§ **PROVIDED RECORDS**:
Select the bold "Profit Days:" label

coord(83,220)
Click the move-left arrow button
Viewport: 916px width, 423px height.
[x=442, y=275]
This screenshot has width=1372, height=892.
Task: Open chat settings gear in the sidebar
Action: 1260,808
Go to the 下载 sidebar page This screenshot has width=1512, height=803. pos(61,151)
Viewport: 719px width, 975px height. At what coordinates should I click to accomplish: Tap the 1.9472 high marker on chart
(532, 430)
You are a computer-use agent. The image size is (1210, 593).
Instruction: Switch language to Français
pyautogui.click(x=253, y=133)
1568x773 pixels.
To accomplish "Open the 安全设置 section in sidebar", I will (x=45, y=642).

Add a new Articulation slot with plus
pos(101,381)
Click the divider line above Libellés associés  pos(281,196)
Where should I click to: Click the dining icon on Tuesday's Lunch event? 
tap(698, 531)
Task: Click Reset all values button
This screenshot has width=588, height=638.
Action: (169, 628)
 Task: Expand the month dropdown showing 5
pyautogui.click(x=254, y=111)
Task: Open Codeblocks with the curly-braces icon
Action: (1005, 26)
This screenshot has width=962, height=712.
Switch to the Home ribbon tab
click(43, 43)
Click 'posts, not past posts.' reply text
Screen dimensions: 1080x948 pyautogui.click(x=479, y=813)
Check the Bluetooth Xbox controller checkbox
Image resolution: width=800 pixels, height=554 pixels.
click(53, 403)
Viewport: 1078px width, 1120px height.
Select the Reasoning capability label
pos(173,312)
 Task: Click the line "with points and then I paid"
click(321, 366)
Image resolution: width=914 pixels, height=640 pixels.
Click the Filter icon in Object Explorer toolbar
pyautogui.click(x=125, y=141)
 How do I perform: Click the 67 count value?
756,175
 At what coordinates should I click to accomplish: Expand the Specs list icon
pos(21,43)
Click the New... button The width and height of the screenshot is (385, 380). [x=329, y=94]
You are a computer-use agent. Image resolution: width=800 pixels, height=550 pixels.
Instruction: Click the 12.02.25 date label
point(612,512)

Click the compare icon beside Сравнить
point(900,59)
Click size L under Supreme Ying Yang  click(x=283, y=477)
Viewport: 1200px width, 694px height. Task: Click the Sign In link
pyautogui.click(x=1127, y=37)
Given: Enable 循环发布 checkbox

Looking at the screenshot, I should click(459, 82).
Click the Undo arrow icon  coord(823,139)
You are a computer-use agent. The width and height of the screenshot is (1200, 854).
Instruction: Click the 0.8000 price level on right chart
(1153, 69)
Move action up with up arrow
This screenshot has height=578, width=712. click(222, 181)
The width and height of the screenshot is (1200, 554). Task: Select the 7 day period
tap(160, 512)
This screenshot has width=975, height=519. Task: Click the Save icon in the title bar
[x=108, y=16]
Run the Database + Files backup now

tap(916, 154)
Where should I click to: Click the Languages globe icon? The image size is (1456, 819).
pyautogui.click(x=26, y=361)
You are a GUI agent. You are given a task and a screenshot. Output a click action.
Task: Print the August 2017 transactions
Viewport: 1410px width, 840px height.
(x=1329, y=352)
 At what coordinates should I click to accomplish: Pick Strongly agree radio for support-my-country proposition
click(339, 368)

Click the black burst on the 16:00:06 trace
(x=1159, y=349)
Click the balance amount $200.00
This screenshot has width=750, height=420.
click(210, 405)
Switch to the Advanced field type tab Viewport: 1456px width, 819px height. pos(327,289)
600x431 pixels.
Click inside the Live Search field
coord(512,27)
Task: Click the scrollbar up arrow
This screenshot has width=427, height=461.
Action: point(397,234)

§ **GIVEN PROBLEM**: Set out as a numbered list every line from the one holding "Switch to the Advanced" through the end of the rows, both included, leaving out any blank lines.

§ **OUTPUT**:
1. Switch to the Advanced field type tab Viewport: 1456px width, 819px height. pos(327,289)
2. 600x431 pixels.
3. Click inside the Live Search field
4. coord(512,27)
5. Task: Click the scrollbar up arrow
6. This screenshot has width=427, height=461.
7. Action: point(397,234)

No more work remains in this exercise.